Sabotage von Nuklearanlagen

Die Katastrophe an den japanischen Kernkraftwerken in Fukushima hat deutlich gemacht, wie zivile Nuklearanlagen durch natürliche Umstände wie einen Tsunami bedroht sind. Sabotageakte auf Kernanlagen durch Terroristen sind ebenfalls denkbar. Es wird berichtet, dass auch Al Qaida einen Angriff auf US-Nuklearanlagen erwogen haben soll (Bunn, 2012, S.32). Allerdings hätte die Terrororganisation angesichts der Berstschutzes sowie anderer Sicherheitsvorkehrungen in den meisten US-Kernkraftwerken solche Überlegungen nicht weiter verfolgt. Doch die Sicherheitsvorkehrungen sind nicht in allen Nuklearanlagen, auch nicht in den USA oder Russland, optimal, so dass ein hypothetisches Risiko von Sabotageangriffen auf weniger gesicherte Anlagen bestehen bleibt.

● **Aufgabenstellung**: Führen Sie den Auszug über die Sabotage von Nuklearanlagen im Anschluss an seinen letzten Satz weiter.

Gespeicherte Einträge
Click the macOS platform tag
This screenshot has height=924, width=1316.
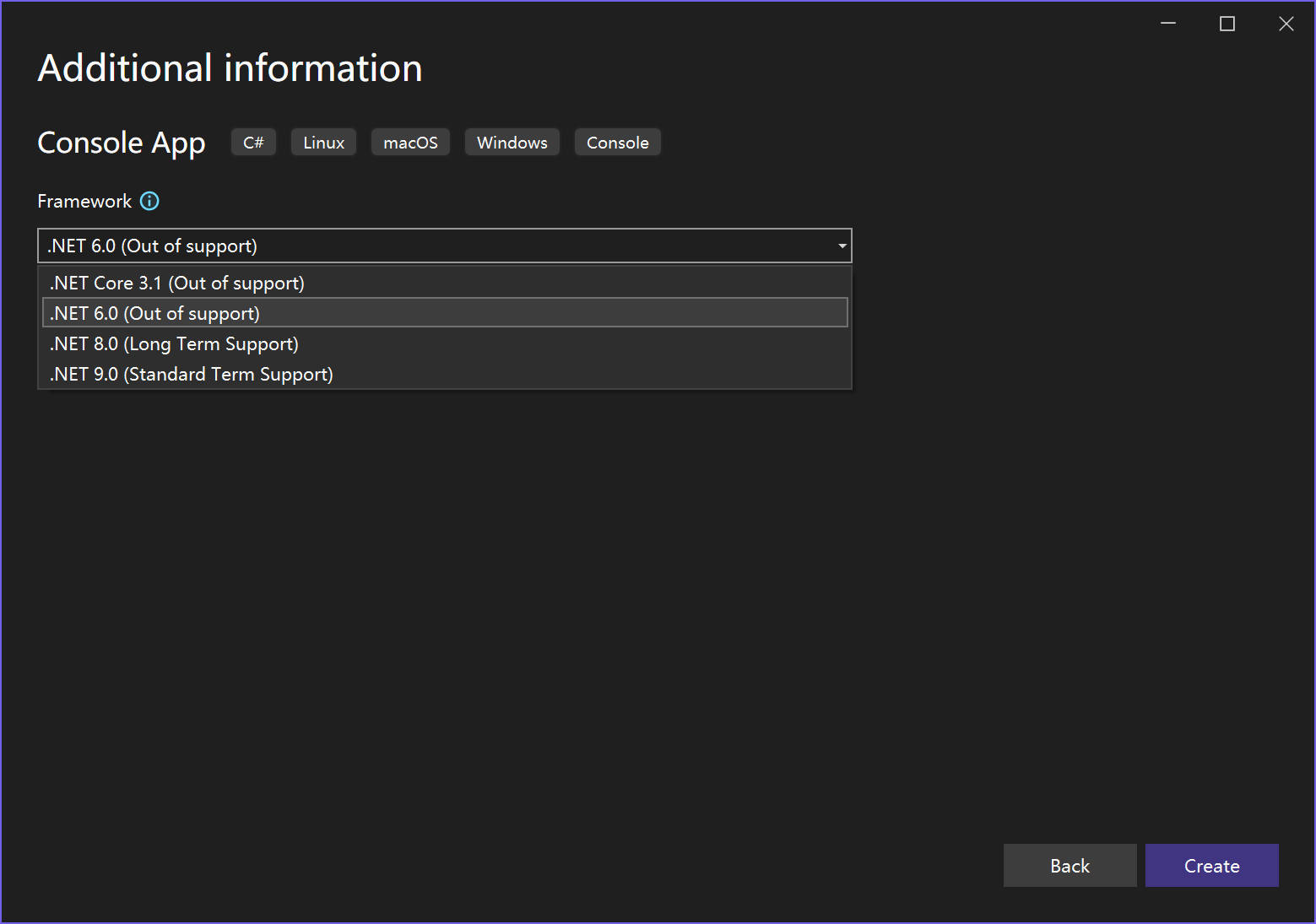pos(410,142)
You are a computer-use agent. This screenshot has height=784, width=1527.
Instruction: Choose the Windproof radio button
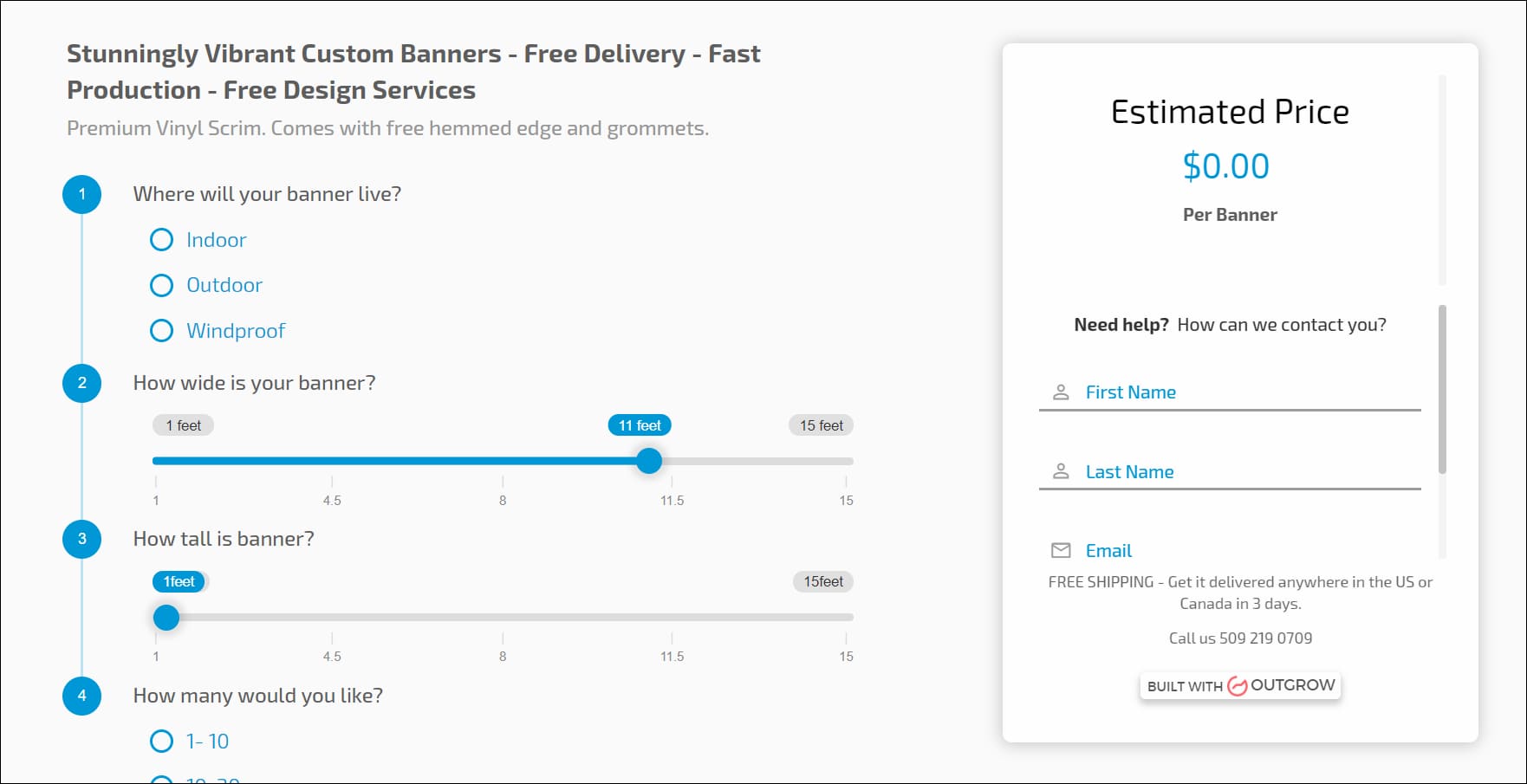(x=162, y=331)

● **Gelöste Aufgabe**:
Terror mit „Schmutziger Bombe“

Als „schmutzige Bombe“ (auch: „radiologische Waffe“) bezeichnet man eine Menge an nuklearem Material, die durch konventionellen Sprengstoff über ein bestimmtes Gebiet verstreut wird. Im Unterschied zu einer Atomwaffe kommt es bei einer „schmutzigen Bombe“ nicht zu einer nuklearen Kettenreaktion, deren Hitze, Druck und Radioaktivität katastrophale Auswirkungen hat.

An das für eine schmutzige Bombe benötigte Material könnten Terrororganisationen noch am einfachsten herankommen. Solche Stoffe sind in Zehntausenden von Krankenhäusern, Forschungs- und Produktionsstätten (z. B. von Feuermeldern) in der Welt vorhanden. Unter ihnen sind unter anderem Cäsium, Kobalt und Strontium besonders hoch radioaktiv. Hingegen kommt Plutonium und angereichertes Uran für eine „schmutzige Bombe“ nicht in Frage, da diese Stoffe giftig, aber nicht radioaktiv genug sind.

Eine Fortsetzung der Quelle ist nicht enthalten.